What he does with all the crafty objects in his kit:
“Some things stay in my kit for years and have traveled around the world with me—you never know when it’s gonna come out. It could be feathers from a beach that aren’t as pristine as ones you would get in midtown, to things from a hardware store or an art store. Or I’ll take a byproduct from something. I use a lot of the same suitcases, and they come with all this stuff in it you don’t need, but you can take pieces out of it like the nylon and mesh. I work with [photographers] Inez and Vinoodh a lot, and anything can happen on those shoots. We did something for that Comme des Garçons book, and we pulled a wig out that I’ve had in the kit for years, and it became an arts-and-crafts session. The makeup artist, Yadim, started pulling yarn out of his kit, and he put it coming out of the girl’s mouth... It was very weird, but I guess it’s knowing the right time that it can be pulled off.”

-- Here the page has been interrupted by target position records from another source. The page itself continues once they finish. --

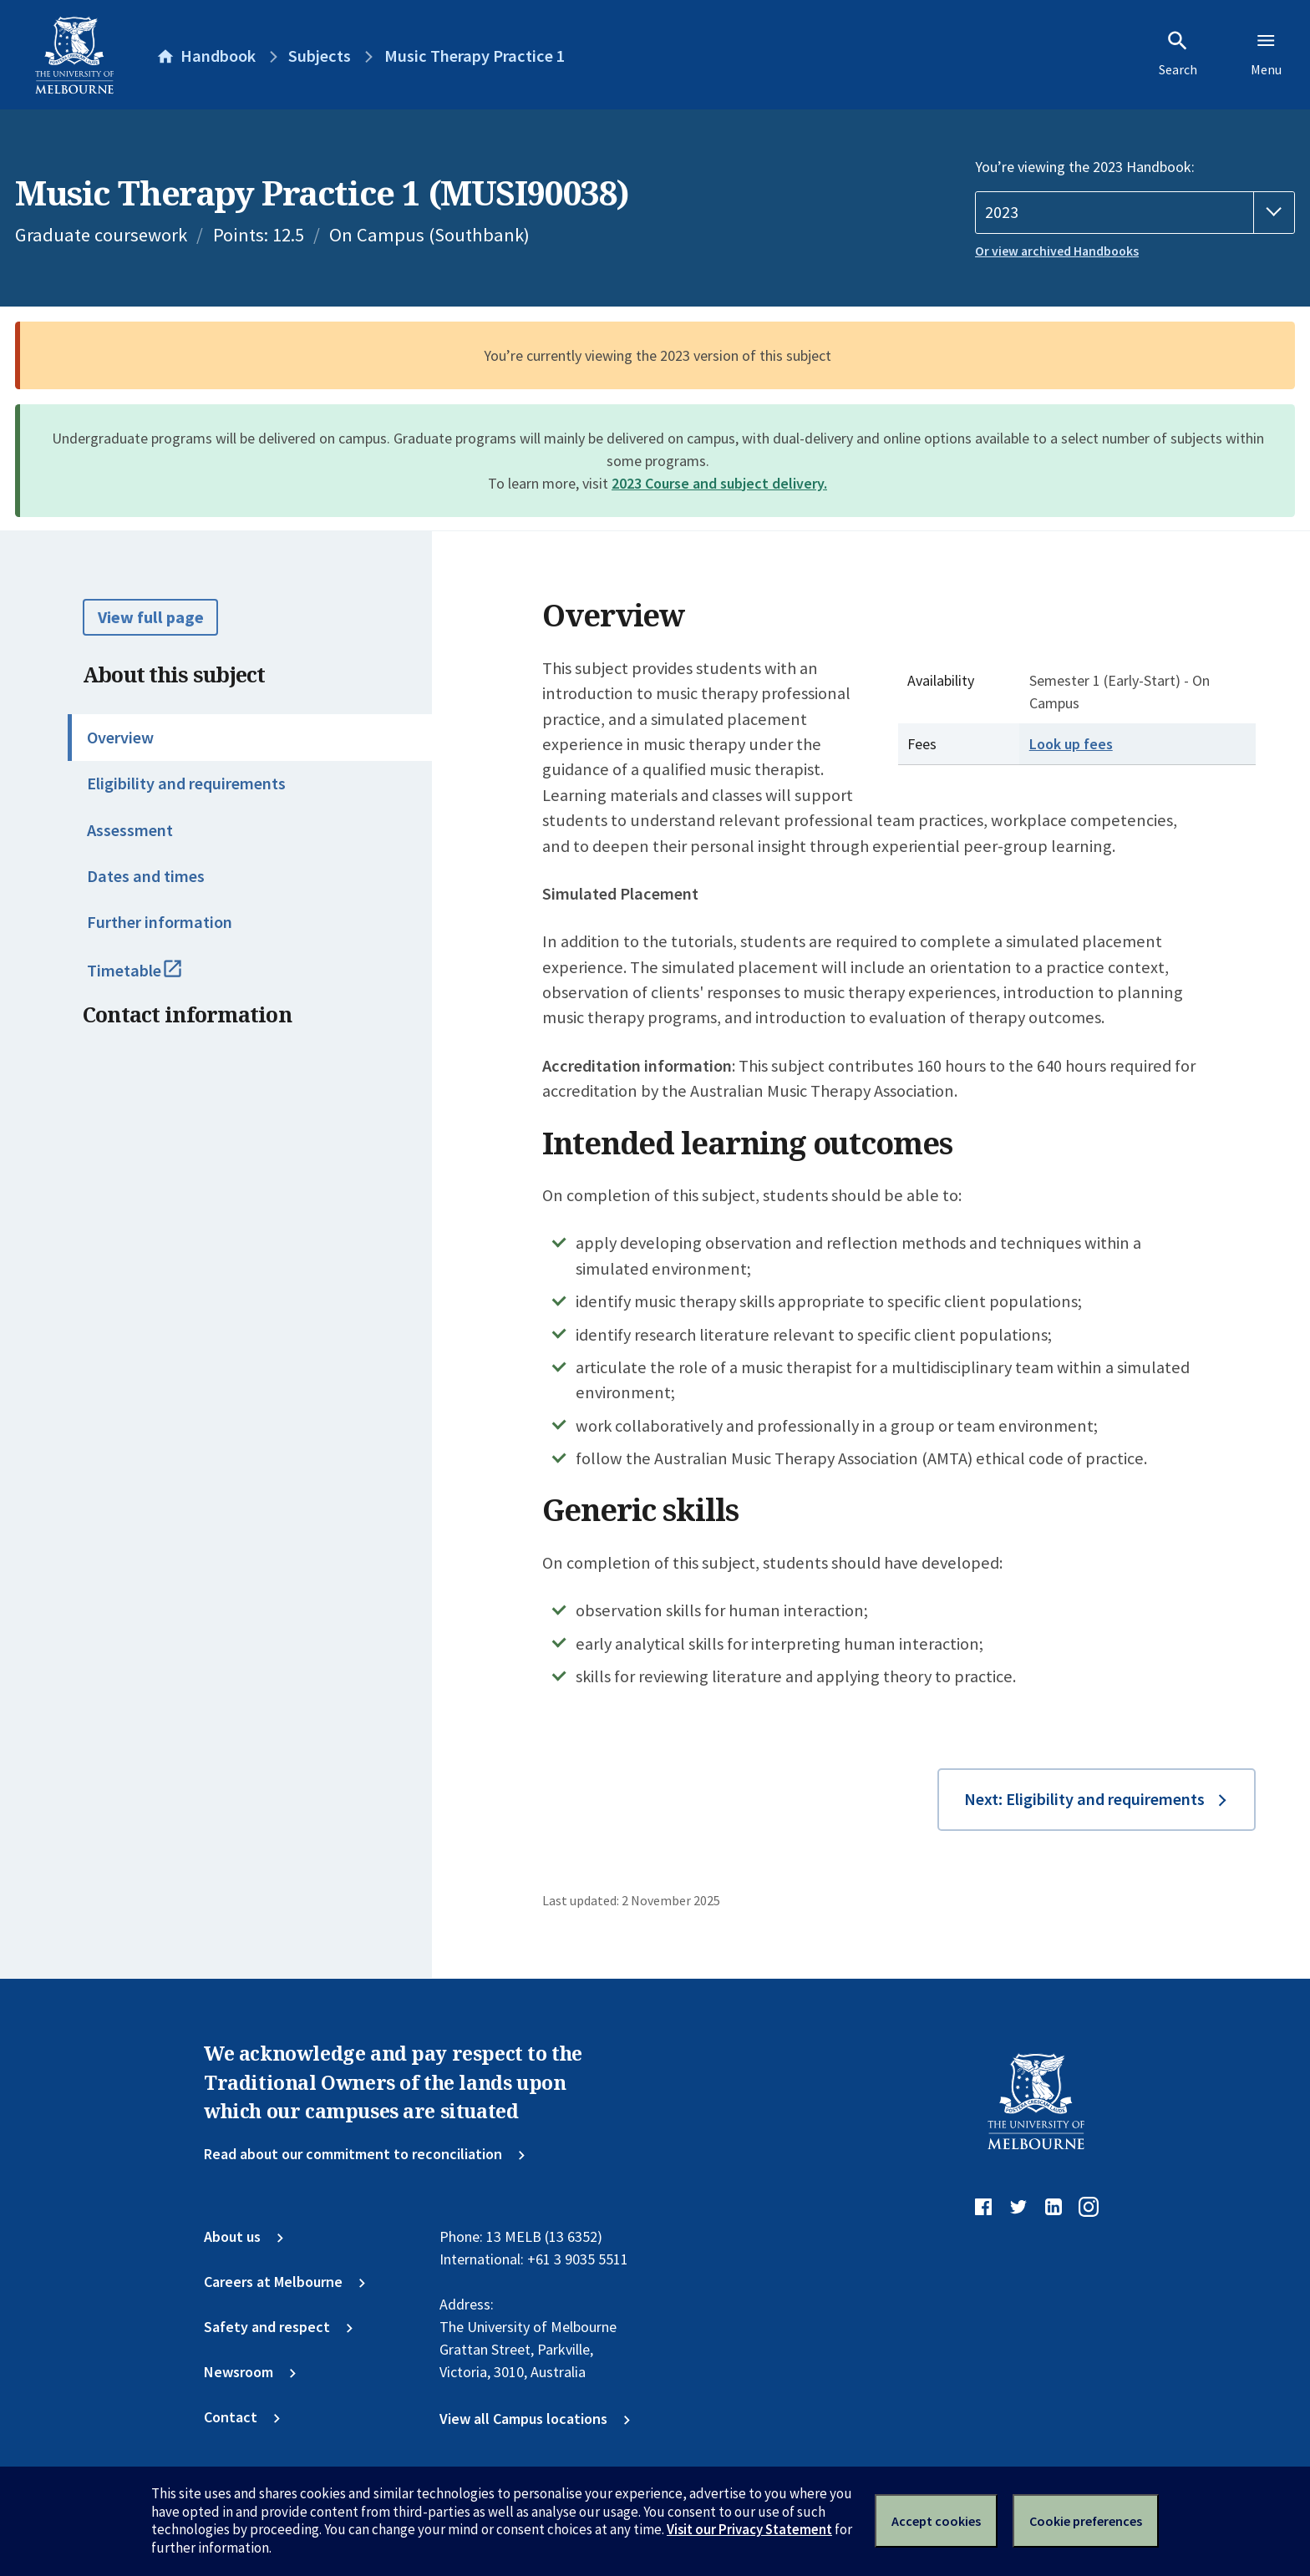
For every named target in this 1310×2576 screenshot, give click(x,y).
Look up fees (1071, 743)
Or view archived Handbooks (1057, 251)
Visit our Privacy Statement (749, 2529)
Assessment (130, 830)
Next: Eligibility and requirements (1084, 1799)
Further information (159, 922)
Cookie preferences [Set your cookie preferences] (1085, 2521)
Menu (1266, 53)
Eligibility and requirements (186, 783)
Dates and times (146, 876)
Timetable (155, 978)
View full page (151, 617)
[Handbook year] (1135, 212)
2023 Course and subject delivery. (719, 483)
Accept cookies (936, 2521)
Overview (120, 737)
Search (1178, 53)
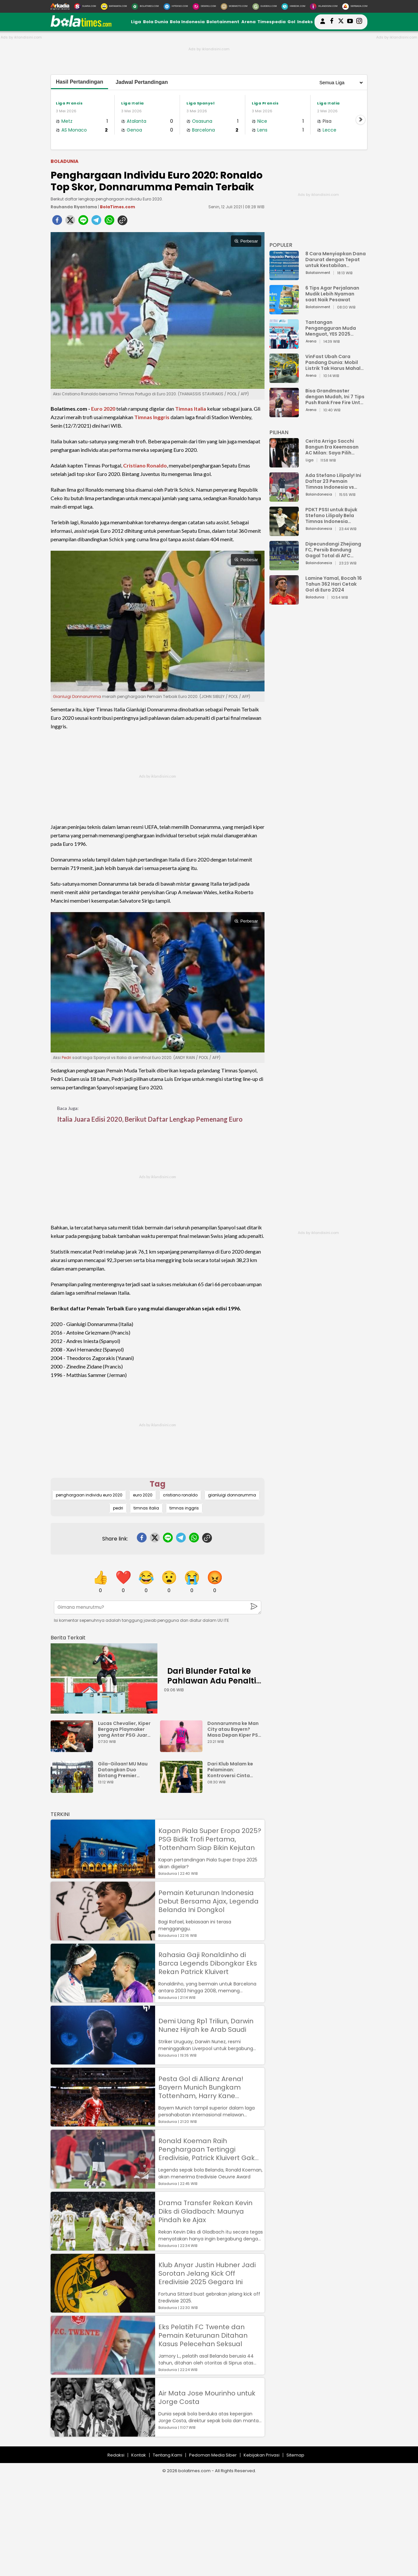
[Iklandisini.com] (323, 6)
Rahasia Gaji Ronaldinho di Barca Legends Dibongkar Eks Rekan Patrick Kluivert (207, 1963)
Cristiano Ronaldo (145, 465)
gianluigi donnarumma (232, 1495)
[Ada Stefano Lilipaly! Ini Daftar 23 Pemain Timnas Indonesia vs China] (284, 498)
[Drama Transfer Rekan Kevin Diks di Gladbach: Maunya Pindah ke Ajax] (103, 2247)
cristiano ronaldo (180, 1495)
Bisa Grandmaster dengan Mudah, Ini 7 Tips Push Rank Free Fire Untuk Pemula (335, 396)
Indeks (305, 22)
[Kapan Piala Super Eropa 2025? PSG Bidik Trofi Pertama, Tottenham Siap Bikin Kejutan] (103, 1875)
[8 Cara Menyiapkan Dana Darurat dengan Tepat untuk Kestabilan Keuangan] (284, 277)
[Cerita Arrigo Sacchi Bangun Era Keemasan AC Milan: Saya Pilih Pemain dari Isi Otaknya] (284, 464)
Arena (248, 22)
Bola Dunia (155, 22)
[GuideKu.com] (264, 6)
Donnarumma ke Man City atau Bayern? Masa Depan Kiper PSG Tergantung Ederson (234, 1729)
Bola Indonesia (187, 22)
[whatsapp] (109, 222)
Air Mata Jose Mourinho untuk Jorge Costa (206, 2397)
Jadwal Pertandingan (142, 82)
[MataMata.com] (114, 6)
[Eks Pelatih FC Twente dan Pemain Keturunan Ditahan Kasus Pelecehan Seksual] (103, 2371)
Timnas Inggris (151, 417)
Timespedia (271, 22)
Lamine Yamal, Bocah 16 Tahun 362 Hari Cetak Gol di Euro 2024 (333, 584)
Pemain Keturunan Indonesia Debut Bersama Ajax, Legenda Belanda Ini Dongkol (208, 1901)
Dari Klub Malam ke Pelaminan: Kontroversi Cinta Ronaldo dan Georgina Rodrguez (234, 1769)
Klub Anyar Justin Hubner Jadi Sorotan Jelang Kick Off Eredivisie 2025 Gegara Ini (207, 2273)
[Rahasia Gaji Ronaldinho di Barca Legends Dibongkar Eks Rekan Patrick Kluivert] (103, 1999)
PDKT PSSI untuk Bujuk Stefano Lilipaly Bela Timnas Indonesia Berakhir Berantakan (331, 515)
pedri (118, 1508)
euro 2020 (143, 1495)
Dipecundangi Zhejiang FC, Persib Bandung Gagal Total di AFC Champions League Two (334, 550)
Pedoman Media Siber (213, 2455)
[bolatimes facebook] (331, 21)
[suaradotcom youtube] (350, 21)
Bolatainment (222, 22)
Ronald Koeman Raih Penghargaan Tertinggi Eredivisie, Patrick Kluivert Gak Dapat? (206, 2149)
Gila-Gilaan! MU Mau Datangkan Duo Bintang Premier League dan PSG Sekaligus (123, 1769)
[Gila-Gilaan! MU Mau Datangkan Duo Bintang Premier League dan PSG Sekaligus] (73, 1789)
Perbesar (246, 241)
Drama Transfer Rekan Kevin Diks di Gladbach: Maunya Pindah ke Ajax (205, 2211)
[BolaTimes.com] (145, 6)
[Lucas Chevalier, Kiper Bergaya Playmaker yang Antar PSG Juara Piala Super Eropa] (73, 1749)
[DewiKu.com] (204, 6)
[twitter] (70, 222)
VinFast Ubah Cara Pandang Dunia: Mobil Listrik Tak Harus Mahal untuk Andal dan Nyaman (335, 362)
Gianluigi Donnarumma (77, 696)
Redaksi (115, 2455)
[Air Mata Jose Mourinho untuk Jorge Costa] (103, 2433)
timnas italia (146, 1508)
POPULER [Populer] (280, 245)
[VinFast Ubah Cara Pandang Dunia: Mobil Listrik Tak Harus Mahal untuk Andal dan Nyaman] (284, 379)
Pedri (66, 1057)
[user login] (322, 24)
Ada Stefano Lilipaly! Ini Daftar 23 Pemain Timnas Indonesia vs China (333, 481)
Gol (291, 22)
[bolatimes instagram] (359, 21)
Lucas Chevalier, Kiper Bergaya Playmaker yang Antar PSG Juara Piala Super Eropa (124, 1729)
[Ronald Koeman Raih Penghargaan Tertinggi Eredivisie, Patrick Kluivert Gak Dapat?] (103, 2185)
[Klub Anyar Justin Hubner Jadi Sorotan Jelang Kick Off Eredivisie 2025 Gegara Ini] (103, 2309)
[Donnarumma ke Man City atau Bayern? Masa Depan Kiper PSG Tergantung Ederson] (183, 1749)
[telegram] (96, 222)
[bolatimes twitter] (341, 21)
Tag (158, 1483)
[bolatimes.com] (81, 25)
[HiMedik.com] (293, 6)
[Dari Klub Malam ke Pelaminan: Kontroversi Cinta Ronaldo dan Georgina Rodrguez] (183, 1789)
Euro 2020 (103, 408)
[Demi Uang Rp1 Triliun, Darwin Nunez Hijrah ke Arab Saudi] (103, 2061)
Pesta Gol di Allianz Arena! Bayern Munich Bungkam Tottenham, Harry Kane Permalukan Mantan (200, 2087)
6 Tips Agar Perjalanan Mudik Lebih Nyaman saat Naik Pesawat (332, 294)
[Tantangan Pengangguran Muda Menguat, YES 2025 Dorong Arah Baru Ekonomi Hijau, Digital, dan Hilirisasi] (284, 345)
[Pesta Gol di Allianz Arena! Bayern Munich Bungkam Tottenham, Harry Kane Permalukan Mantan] (103, 2123)
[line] (83, 222)
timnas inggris (184, 1508)
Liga (136, 22)
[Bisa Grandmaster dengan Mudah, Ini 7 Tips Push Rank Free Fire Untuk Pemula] (284, 414)
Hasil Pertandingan (79, 82)
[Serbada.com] (354, 6)
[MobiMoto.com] (234, 6)
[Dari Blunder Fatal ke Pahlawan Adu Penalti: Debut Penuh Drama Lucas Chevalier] (104, 1678)
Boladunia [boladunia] (64, 161)
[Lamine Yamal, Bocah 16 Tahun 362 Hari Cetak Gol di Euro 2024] (284, 601)
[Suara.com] (85, 6)
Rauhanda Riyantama (74, 207)
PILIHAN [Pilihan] (278, 432)
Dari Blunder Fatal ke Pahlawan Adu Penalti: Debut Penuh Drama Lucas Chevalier (212, 1686)
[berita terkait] (68, 1636)
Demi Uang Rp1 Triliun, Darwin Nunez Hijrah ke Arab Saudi (205, 2025)
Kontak (138, 2455)
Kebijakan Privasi (262, 2455)
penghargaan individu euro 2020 (89, 1495)
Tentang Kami (167, 2455)
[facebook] (57, 222)
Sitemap (295, 2455)
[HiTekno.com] (176, 6)
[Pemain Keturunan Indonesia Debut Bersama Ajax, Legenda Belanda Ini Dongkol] (103, 1937)
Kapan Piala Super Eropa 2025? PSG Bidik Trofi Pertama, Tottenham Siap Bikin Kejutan (209, 1839)
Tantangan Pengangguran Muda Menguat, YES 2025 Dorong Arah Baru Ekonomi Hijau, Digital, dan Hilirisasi (332, 328)
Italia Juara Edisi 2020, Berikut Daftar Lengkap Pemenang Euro (150, 1119)
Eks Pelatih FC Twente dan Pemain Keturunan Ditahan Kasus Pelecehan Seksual (203, 2335)
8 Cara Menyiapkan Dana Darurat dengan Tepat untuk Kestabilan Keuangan (335, 259)
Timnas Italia (190, 408)
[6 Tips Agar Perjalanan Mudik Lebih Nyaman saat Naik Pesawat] (284, 311)
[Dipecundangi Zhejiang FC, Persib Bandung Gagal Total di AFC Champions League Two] (284, 567)
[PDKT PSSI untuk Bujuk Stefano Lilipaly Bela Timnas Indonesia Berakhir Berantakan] (284, 533)
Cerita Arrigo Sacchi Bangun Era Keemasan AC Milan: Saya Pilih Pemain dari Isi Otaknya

“Water actually moves at a very slow rate, like hair does. It’s weird, like water’s always trying to push and move its way out, so a lot of the way it forms is similar to hair. We contacted [ocean photographer] Ben [Bugden], and he sent us his archive. We picked out things that I could see a connection [to hair], and then we worked with a really amazing casting director in London, Shelley Durkan. We wanted all kinds of young, cool kids, so we actually decided to go to London instead of over here. My friend Paul Wetherell shot the portraits—we just did a really packed two days. It was really crazy production.”
There’s one water bottle he carries everywhere:
“I was trying to find a water bottle that not only can be refilled but you can also refill from a public restroom in Mexico. There’s this company [ÖKO], and then there’s another company called LifeStraw. It’s not just like a carbon filter, it’s a very advanced filter. Technically, you can take water out of a gutter in India and drink it and you won’t get sick. I’ve tested this thing. It’s cool because you realize, especially in this business and travel, just how much waste [there is]. The carbon footprint is the scariest thing. I haven’t used a plastic water bottle in two years.”
On shopping for vintage:
“I buy a lot of stuff at Boot Barn. But I avoid buying things new, because there’s so much out there already in the world. I avoid buying plastic at all costs. With work life, sometimes it’s really hard to find how that works, you know; I work in the fashion industry. But I think that there’s a lot of labels that are coming to the table right now, and it’s more about buying things that last. We worked with Zero + Maria Cornejo for years. She’s all about it. There’s all these websites that you can now check on things, and how things are made, what chemicals they use. People are really into it. It’s cool. It’s not a weird thing anymore.”